Records from a data collection:
§ §

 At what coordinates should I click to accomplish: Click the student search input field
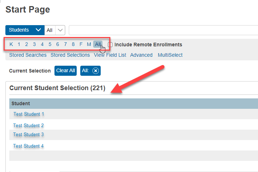163,30
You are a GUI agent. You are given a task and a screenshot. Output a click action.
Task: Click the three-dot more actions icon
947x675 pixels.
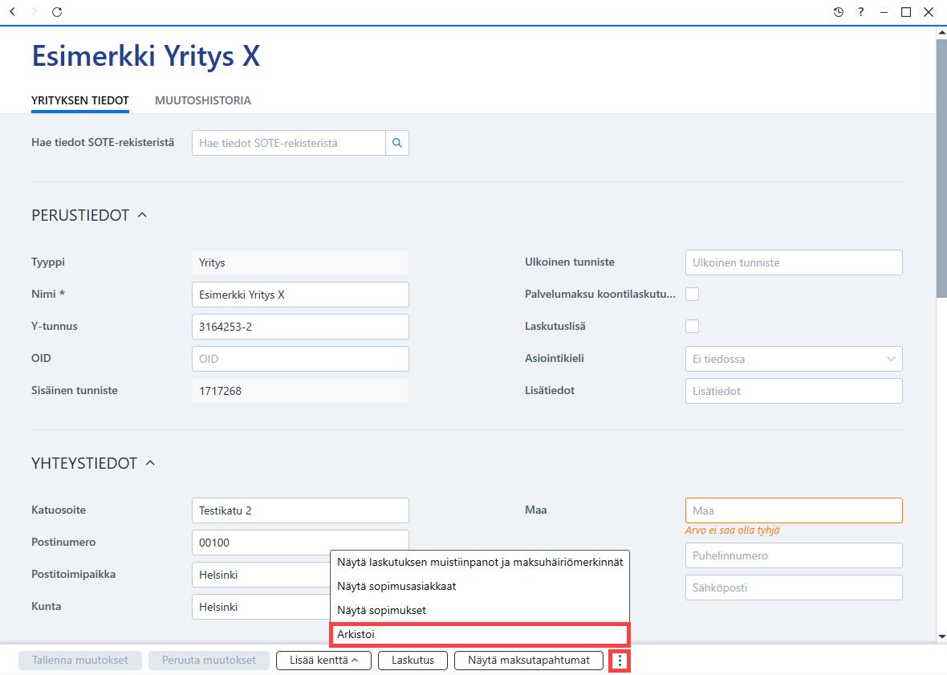point(620,661)
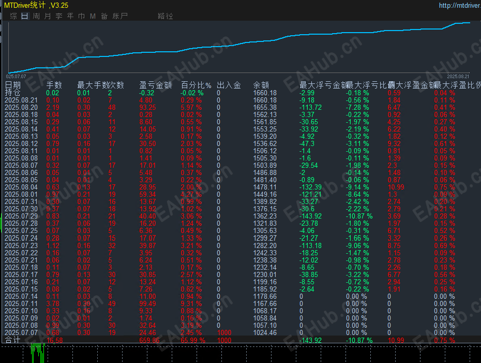Select the 月 monthly statistics icon

[x=47, y=16]
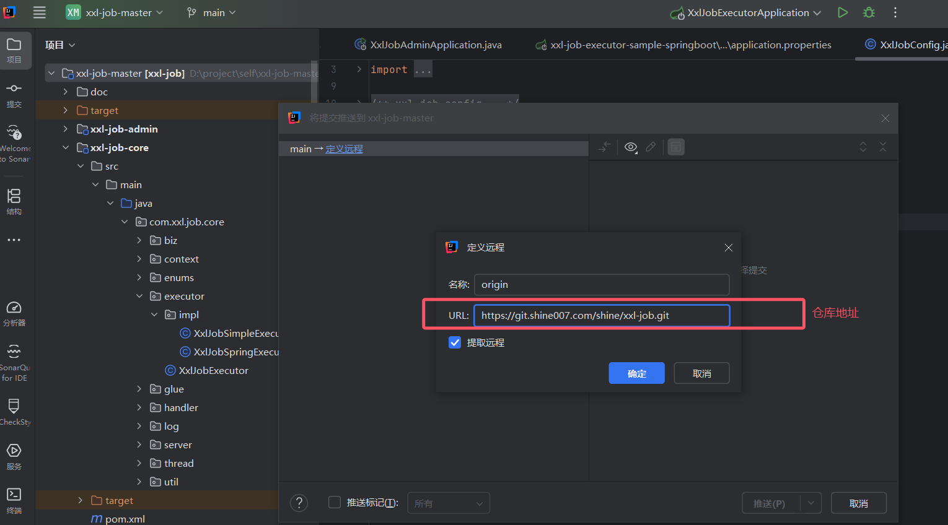The width and height of the screenshot is (948, 525).
Task: Click the help question mark icon
Action: coord(299,503)
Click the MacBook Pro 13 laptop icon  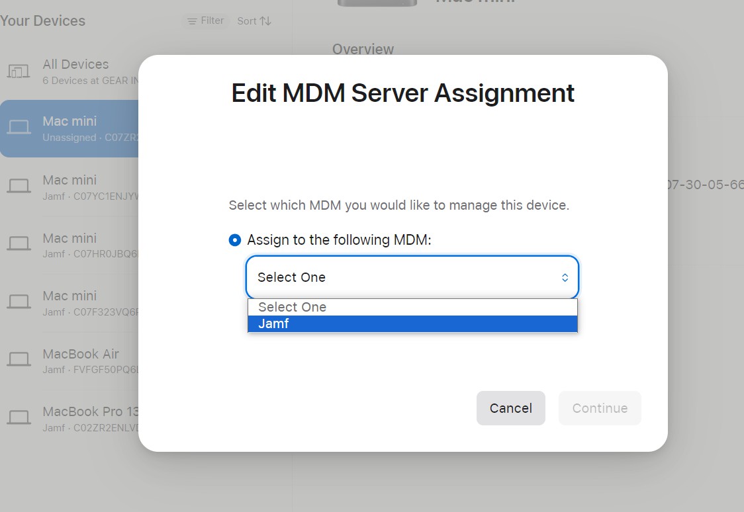19,418
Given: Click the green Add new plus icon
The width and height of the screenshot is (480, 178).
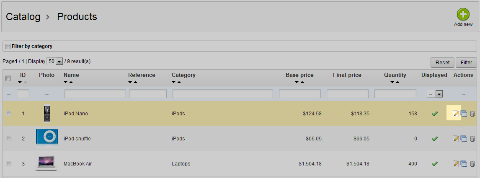Looking at the screenshot, I should (x=463, y=14).
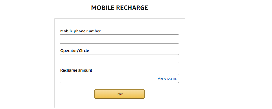
Task: Click the blue 'View plans' text
Action: pos(167,78)
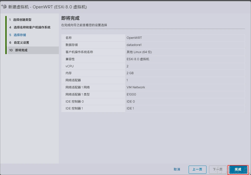
Task: Select the 客户机操作系统名称 row
Action: [x=153, y=52]
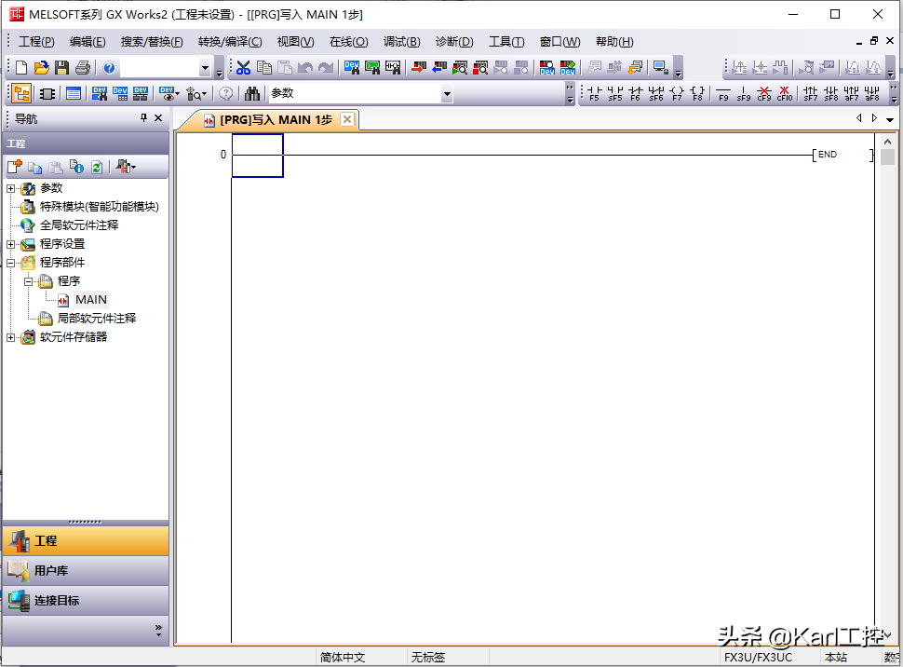Viewport: 903px width, 667px height.
Task: Select MAIN program in project tree
Action: [90, 300]
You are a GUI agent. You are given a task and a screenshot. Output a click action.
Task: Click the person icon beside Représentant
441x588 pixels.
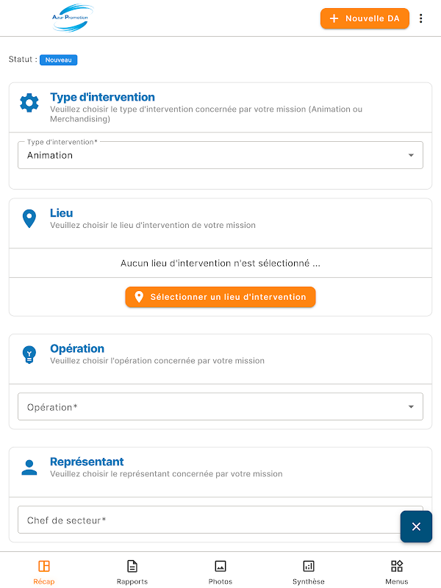(29, 467)
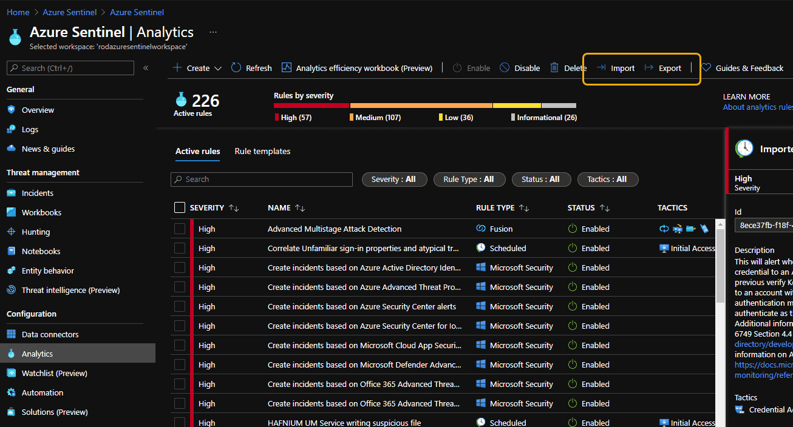Image resolution: width=793 pixels, height=427 pixels.
Task: Switch to the Rule templates tab
Action: [262, 151]
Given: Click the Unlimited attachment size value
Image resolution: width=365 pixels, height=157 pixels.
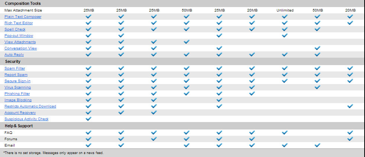Looking at the screenshot, I should 285,10.
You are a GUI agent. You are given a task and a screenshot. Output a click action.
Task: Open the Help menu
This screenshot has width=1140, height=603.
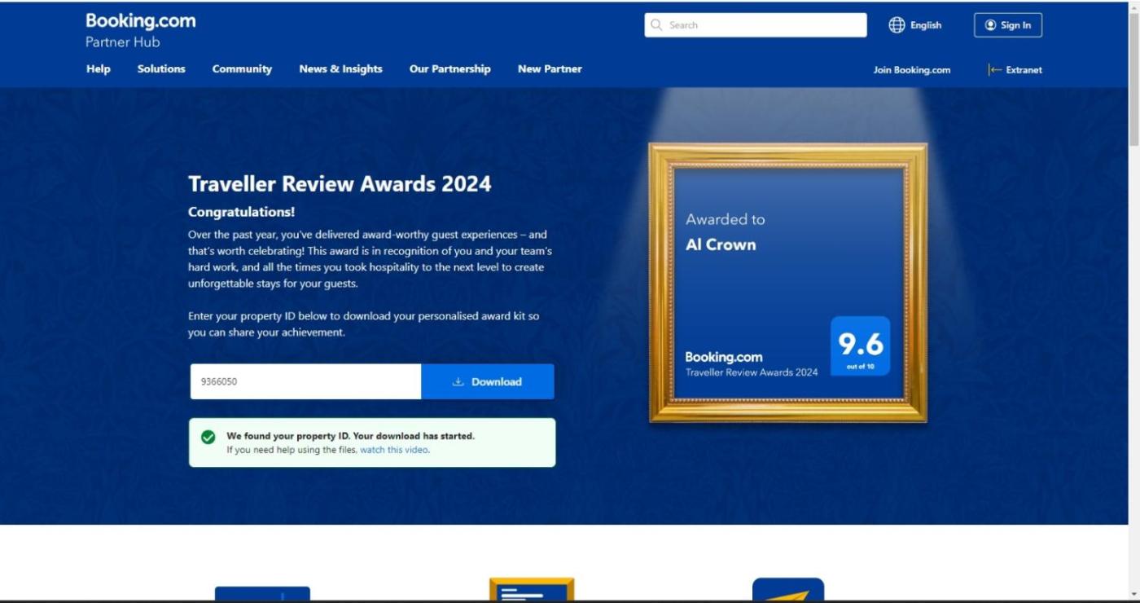[x=99, y=69]
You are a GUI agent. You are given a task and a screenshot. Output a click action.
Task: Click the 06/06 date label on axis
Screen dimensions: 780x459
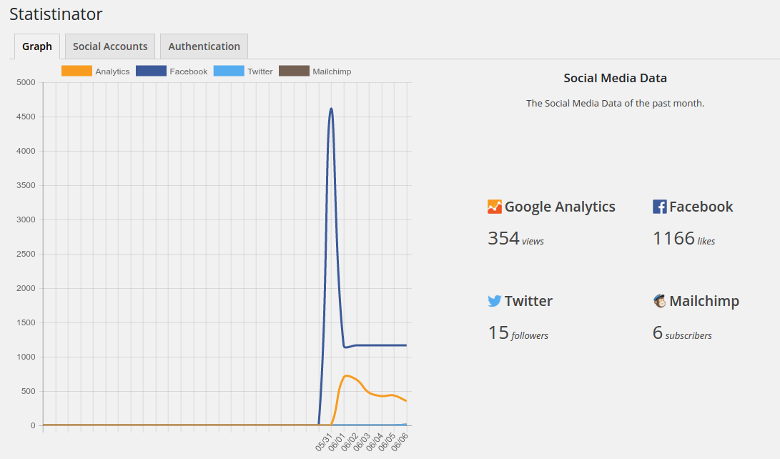400,442
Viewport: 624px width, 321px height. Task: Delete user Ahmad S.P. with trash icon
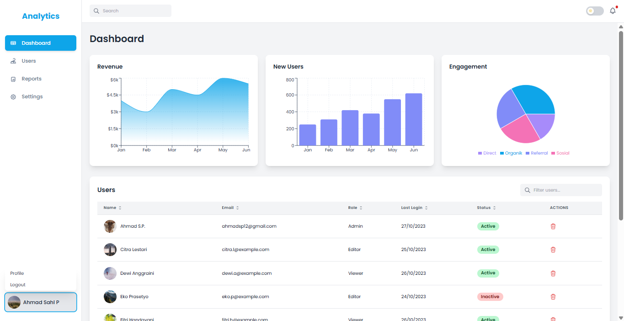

§ §

#### THE TASK:
Without the pictures, copy the entries from their first line through the line containing "Task: Click the three-dot more actions icon", and only those lines.

#### RESULT OF THE EXERCISE:
 At what coordinates should I click to accomplish: Click the student search input field
163,30
You are a GUI agent. You are given a task and a screenshot. Output a click action.
Task: Click the three-dot more actions icon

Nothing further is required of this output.